Article

Thursday, November 13, 2025
search-icon

Indian government calls deadly car blast a terror attack by ‘anti-national forces’

publish time

13/11/2025

publish time

13/11/2025

SRINAGAR, India, Nov 13, (AP): India’s Cabinet on Wednesday called this week’s deadly car explosion in the capital a terror attack carried out by "anti-national forces,” though it did not release any new evidence linked to the blast. Earlier Wednesday, authorities said several suspects had been arrested in the disputed Kashmir region as part of the investigation into the blast Monday near the historic Red Fort monument that killed eight people and injured several others.
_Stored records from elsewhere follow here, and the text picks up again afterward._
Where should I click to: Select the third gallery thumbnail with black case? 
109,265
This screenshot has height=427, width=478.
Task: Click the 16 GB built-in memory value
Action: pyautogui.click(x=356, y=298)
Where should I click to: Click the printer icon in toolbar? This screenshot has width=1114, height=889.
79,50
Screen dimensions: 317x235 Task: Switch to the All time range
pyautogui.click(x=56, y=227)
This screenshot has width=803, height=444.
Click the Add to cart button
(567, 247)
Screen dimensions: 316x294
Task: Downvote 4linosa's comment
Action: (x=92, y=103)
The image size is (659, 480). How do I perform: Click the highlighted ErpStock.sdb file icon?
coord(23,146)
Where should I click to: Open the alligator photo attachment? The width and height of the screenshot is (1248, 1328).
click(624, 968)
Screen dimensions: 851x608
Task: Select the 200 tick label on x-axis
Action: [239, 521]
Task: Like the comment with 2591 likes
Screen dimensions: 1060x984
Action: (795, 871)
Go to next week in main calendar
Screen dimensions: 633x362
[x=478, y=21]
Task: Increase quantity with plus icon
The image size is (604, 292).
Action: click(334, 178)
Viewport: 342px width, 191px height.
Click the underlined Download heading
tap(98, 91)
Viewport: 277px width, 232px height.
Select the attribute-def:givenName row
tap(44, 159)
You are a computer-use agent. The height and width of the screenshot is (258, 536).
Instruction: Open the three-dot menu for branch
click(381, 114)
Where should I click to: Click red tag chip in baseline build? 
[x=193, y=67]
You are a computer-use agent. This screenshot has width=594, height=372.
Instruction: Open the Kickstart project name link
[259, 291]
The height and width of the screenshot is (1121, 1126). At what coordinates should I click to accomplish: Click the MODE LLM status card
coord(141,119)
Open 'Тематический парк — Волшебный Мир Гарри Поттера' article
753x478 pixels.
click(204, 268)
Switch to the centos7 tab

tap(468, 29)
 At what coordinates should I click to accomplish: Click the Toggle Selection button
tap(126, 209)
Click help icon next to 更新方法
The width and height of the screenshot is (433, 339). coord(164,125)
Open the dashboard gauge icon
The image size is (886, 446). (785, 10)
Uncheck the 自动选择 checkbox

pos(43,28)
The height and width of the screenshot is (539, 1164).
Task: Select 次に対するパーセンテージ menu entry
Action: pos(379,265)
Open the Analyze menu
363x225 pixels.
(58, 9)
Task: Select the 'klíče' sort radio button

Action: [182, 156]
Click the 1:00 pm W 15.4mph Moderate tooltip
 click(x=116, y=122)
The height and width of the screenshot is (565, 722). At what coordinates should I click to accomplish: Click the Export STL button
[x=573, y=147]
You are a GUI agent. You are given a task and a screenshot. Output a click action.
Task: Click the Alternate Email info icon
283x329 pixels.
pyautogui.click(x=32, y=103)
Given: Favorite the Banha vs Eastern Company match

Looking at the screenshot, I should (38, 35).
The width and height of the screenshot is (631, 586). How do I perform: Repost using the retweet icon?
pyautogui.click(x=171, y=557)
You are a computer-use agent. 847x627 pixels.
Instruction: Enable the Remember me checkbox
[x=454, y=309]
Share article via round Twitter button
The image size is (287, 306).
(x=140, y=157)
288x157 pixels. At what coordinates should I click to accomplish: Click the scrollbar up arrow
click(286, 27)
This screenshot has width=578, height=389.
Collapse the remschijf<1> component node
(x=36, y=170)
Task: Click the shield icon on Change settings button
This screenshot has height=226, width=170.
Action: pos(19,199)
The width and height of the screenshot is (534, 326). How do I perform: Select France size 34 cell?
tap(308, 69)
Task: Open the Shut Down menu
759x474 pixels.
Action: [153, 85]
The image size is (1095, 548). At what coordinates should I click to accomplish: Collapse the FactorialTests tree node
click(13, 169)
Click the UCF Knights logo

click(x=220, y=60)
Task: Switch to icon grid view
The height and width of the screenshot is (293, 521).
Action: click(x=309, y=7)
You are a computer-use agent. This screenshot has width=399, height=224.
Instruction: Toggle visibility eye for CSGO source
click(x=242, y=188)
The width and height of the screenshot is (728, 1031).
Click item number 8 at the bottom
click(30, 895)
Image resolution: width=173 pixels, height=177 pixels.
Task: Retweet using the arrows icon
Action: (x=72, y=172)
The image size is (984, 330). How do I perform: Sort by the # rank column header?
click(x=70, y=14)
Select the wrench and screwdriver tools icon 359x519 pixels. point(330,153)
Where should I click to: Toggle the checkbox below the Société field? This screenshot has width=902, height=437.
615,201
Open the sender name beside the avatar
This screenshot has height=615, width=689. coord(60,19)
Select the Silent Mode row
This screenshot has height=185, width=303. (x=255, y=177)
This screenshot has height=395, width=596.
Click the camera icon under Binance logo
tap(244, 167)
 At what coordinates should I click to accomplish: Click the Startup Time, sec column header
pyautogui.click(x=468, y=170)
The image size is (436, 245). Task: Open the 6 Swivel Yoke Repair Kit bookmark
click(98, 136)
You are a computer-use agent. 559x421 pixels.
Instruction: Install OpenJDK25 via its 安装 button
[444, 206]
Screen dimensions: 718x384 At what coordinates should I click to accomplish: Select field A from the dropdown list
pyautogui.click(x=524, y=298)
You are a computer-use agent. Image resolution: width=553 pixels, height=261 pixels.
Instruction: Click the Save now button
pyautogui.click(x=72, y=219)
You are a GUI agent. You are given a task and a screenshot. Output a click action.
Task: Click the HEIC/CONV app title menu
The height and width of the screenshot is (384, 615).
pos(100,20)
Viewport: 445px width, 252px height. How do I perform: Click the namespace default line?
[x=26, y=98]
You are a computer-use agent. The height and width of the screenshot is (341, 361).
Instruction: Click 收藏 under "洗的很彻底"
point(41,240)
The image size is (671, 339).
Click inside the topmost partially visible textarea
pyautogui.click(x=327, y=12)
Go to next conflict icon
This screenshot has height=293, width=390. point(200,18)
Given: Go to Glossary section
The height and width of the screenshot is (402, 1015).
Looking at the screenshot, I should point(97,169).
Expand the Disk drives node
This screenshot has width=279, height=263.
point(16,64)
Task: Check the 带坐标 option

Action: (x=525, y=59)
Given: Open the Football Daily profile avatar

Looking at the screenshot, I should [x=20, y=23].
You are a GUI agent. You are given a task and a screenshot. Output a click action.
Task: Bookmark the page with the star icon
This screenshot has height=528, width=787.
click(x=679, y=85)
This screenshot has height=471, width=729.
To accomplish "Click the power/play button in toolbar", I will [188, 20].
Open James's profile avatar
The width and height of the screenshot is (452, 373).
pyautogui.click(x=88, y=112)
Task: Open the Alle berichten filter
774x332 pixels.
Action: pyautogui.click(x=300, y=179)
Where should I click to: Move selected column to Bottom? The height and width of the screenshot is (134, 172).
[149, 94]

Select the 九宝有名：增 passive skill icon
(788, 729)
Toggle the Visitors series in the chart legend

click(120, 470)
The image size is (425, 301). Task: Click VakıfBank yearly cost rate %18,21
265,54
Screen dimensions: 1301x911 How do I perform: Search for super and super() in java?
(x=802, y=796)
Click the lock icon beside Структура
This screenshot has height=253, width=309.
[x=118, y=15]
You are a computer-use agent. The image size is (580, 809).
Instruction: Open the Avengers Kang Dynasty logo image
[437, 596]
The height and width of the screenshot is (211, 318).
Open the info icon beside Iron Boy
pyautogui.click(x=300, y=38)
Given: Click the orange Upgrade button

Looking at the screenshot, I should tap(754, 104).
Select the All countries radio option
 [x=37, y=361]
Authorities on Tuesday announced that they were investigating it as possible terrorism - a step that gives investigating authorities broader powers to arrest or detain people. But they have not publicly detailed their evidence. The federal Cabinet of ministers, in a resolution passed late Wednesday, called the car explosion "a heinous terror incident, perpetrated by anti-national forces.”

It provided no further details. Red Fort, a major tourist attraction, is a 17th-century monument and the place where Indian prime ministers deliver Independence Day speeches on Aug. 15 each year. If confirmed as a deliberate attack, it would be the deadliest such blast in India’s capital since 2011. At least five people were detained for questioning in a series of raids overnight in the Kashmir's southern Pulwama district, police officials said Wednesday.

Monday’s blast came hours after police in Indian-controlled Kashmir said they had dismantled a suspected militant cell operating from the disputed region to the outskirts of New Delhi. At least seven people, including two doctors, were arrested, and police seized weapons and a large quantity of bomb-making material in Faridabad, a city in Haryana state, which is near New Delhi.

Indian news outlets report the explosion could be linked to the same cell. Police have not commented, citing their ongoing investigation. Four police officers in Kashmir familiar with the case said the investigation that led them to the cell began with a routine probe into anti-India posters that appeared in a neighborhood in the Kashmir city of Srinagar on Oct. 19.

The posters threatened attacks on Indian troops stationed in Kashmir. The officers, who spoke on condition of anonymity because of the sensitivity of the case, said CCTV footage helped identify suspects, initially leading to the arrest of at least three people. Over the following three weeks, interrogations led to the detention of two Kashmiri doctors working in two Indian cities, as well as two other suspects from Kashmir, the officers said.